The Borda Count algorithm stands out as a versatile and widely applicable method across various domains and use cases, ranging from voting systems to sports rankings and preference aggregation in recommendation systems. Its simplicity and adaptability render it a popular choice in numerous scenarios. So, it is utilised to aggregate the ranking lists. Other distance-based rank aggregation algorithms such as [3, 18] can also be investigated for future work. However, these algorithms may cater more to specialised applications where factors like similarity, preference relations, or other nuanced considerations hold more importance. Furthermore, it’s crucial to consider computational complexity in the aggregation process. While [3] may seem appealing for its ability to capture similarities through cosine distances, its computational demands can escalate rapidly, particularly when handling extensive sets of input lists.
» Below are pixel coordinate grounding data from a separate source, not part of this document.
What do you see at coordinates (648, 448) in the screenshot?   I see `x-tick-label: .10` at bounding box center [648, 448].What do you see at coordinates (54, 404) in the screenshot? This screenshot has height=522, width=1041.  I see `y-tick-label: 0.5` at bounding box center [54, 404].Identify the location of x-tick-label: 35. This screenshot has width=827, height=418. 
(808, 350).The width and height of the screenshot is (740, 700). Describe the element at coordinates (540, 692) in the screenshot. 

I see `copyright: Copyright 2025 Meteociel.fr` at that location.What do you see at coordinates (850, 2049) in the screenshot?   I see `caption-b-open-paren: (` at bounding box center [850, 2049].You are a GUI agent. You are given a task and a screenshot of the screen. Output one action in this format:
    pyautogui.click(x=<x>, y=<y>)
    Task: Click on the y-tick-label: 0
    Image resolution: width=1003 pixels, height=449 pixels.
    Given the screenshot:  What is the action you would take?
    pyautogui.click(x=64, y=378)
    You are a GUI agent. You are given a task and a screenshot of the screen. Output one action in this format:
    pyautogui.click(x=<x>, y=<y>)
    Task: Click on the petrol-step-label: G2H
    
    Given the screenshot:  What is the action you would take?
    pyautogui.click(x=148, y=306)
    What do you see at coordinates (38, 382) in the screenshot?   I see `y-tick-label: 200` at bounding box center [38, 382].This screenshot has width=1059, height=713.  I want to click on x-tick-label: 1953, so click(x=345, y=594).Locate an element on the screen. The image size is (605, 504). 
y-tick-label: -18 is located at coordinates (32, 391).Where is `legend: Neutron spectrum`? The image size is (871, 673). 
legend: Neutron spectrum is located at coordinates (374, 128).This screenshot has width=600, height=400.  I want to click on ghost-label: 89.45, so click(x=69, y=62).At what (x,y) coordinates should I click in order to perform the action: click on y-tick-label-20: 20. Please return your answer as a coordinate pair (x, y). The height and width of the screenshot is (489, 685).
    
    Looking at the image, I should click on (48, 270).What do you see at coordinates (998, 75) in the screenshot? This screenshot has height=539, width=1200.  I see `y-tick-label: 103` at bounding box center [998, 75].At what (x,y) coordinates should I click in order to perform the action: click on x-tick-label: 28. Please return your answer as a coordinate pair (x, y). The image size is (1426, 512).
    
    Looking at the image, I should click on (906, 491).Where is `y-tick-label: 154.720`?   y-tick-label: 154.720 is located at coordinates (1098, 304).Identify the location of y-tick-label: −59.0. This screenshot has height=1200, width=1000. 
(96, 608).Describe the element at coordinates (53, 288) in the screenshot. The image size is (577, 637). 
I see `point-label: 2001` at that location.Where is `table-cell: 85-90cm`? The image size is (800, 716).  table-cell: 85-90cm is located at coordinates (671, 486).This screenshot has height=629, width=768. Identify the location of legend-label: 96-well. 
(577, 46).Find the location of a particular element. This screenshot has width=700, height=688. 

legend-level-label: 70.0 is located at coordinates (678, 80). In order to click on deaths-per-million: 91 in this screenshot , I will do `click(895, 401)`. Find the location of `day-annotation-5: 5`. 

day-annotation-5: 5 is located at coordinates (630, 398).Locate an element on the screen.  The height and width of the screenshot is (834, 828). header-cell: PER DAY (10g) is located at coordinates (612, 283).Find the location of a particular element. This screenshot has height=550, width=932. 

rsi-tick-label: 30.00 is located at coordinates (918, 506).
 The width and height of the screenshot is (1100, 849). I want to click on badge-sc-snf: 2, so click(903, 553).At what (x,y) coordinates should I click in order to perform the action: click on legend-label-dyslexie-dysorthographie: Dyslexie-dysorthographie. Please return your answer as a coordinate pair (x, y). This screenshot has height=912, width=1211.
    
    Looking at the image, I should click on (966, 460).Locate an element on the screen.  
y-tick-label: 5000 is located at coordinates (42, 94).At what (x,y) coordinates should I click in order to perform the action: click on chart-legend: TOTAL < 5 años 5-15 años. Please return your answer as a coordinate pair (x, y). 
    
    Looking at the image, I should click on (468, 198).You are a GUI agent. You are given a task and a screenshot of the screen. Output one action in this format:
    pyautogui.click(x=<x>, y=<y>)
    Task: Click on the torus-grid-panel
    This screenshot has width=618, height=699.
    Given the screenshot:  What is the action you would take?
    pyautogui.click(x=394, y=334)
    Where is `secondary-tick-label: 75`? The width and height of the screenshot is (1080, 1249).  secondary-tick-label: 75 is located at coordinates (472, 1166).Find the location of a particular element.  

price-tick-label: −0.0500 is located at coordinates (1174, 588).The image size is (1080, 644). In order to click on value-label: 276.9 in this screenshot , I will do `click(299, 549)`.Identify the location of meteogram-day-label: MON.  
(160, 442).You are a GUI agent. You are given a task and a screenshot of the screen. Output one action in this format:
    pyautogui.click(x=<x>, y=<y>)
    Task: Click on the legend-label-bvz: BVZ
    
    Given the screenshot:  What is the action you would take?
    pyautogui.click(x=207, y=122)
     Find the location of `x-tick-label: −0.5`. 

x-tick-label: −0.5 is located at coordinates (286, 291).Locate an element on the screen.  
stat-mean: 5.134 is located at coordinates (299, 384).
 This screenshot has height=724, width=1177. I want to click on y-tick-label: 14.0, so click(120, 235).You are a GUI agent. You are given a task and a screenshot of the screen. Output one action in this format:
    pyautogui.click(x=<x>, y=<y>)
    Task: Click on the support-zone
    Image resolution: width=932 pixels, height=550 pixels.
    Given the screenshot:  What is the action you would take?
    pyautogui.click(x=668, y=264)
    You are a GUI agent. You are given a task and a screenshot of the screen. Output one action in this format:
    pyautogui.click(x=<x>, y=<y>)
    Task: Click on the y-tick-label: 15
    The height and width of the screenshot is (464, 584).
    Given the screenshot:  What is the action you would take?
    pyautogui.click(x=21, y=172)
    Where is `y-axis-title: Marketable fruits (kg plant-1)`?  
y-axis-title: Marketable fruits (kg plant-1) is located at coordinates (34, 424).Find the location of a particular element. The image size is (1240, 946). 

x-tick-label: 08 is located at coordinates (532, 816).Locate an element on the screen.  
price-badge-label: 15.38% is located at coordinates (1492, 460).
Regarding the scope of explanation, this work unifies the global explanations. It can also be applied to local explanations as well. However, the variations in the explanations may be less in local explanations because the explanation is provided to the model prediction of a single data point. The computed feature importance value can vary but the commonality in identifying the top important feature ranking might be more.

The proposed method can be scaled to large datasets and complex models. Since the considered explanation methods are method-agnostic, they can be plugged into any complex model that deals with tabular datasets. However, the computational complexity depends on the applied methods for obtaining the explanations. Compared to LOFO, Dalex, and Skater methods, the Shap and Sage methods consume more time to produce global explanations.